Je suis heureux que ma mère soit vivante
Claude Miller
par Pierre Barrette
Ceux qui sont familiers avec l’univers d’Emmanuel Carrère (dont Miller a déjà adapté La Classe de neige, et à qui l’on doit L’Adversaire et La Moustache, également passés au cinéma) connaissent bien cette aura un peu trouble flottant autour de ses personnages, qui cachent souvent, sous une apparente respectabilité, une âme criminelle. On comprend tout de suite ce qui a intéressé l’écrivain dans cette « histoire vraie », celle d’un jeune garçon abandonné très tôt par sa mère et qui, obsédé par le souvenir qu’il en garde, décide de la retrouver, amorçant même à vingt ans une double vie auprès d’elle et de sa famille adoptive. Les intentions de Thomas (interprété par Vincent Rottiers, capable d’une « intensité retenue » assez exceptionnelle) ne sont en effet jamais nettes : veut-il se rapprocher de sa mère biologique, veut-il la séduire, ou alors prépare-t-il sa vengeance ? Les deux premiers tiers du film nous donnent assez d’indices pour que chacune des trois hypothèses reste valable, ce qui ajoute au drame psychologique une dimension de suspense et une tension dramatique à la fois palpables et nuancées.

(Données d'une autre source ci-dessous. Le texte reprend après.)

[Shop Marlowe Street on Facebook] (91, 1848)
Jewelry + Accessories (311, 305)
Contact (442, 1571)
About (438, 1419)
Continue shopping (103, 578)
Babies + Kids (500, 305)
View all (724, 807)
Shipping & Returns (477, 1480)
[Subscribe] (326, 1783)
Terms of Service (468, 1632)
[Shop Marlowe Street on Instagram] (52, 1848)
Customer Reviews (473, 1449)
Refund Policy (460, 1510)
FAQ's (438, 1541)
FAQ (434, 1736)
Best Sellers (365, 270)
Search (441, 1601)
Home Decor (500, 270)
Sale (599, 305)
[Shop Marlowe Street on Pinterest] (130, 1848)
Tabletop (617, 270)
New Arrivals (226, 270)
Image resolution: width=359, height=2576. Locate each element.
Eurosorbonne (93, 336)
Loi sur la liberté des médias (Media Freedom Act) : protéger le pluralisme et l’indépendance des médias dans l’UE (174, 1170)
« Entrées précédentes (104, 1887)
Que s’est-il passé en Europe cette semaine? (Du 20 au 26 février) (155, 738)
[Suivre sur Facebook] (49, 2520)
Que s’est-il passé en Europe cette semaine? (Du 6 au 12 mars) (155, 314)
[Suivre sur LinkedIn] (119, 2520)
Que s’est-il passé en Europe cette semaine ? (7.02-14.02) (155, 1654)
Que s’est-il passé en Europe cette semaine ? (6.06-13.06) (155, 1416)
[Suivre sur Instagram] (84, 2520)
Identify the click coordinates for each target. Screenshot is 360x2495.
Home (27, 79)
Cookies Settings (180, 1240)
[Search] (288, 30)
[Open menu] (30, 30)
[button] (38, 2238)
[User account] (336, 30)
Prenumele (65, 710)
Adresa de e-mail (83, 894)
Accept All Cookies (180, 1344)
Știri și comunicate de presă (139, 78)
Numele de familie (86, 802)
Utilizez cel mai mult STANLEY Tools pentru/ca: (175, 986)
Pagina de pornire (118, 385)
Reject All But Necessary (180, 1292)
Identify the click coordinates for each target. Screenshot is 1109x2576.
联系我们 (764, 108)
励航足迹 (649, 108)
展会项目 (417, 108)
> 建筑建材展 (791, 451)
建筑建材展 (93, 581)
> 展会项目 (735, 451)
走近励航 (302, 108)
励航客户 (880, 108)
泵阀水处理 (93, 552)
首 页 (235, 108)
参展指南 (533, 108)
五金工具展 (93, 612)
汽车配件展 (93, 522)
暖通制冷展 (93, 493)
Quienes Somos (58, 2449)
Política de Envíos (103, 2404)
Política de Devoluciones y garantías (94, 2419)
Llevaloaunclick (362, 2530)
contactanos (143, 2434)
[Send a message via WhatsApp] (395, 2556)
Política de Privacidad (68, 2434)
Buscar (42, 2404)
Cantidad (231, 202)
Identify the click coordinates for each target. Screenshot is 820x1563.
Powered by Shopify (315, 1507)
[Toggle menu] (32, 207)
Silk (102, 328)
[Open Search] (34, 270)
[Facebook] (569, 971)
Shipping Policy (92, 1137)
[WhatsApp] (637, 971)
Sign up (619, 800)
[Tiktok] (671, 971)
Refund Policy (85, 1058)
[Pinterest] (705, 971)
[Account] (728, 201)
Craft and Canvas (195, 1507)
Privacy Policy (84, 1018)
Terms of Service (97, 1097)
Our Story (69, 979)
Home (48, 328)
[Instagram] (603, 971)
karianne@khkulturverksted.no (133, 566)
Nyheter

L’hypothèse sexuelle est évidemment la plus troublante : elle est appuyée dans le récit par de nombreux flash-backs montrant le petit Thomas - en plein oedipe - observant sa mère en train de s’habiller ou circulant à moitié nue dans l’appartement, et elle est corroborée plus loin dans le film par l’attitude du jeune homme, qui agit davantage avec sa génitrice retrouvée comme un amant que comme un fils. Le fait qu’il cache cette relation à celle qui l’a élevé en justifiant ses absences par une supposée relation amoureuse renforce par ailleurs cette impression. La séparation à un moment décisif de son développement expliquerait donc sa pugnacité, son très fort désir de rapprochement en même temps que la violence de ses sentiments, un mélange explosif que Rottiers arrive à rendre magnifiquement et que le récit, construit en aller-retour entre l’enfance et la maturité, aborde d’un point de vue nettement psychanalytique (voir la scène du bain de mer au début du film, symbole assez évident d’une sorte de « mémoire amniotique » où se trouve plongé le jeune personnage).
Traiter d’un tel sujet imposait une mise en scène solide, qui arrive à faire passer sans psychologisation outrancière la dynamique éminemment complexe de cette relation, ses non-dits, son langage propre qui doit dans une large mesure rester muet. À quelques moments dans le film, la manière épurée des réalisateurs, leur réserve, leur souci de rigueur se rapprochent du travail des frères Dardenne, et on se plaît en effet à imaginer ce que ces derniers auraient pu tirer d’une telle histoire, qui rappelle par certains aspects celle du film Le Fils (2002). Mais à d’autres moments, comme s’ils se sentaient obligés d’épaissir le trait ou de rendre manifeste quelque dimension souterraine de l’âme des protagonistes, le plan devient plus « bavard », par instant sur-codé, presque télévisuel dans sa banalité. On se retrouve alors face à une uvre pareille à tant d’autres, dépourvue du regard singulier et fort que les véritables auteurs de cinéma savent poser sur le monde, une uvre qui vaut par la singularité de l’anecdote dont elle rend compte plus que par la forme qu’elle arrive à lui donner.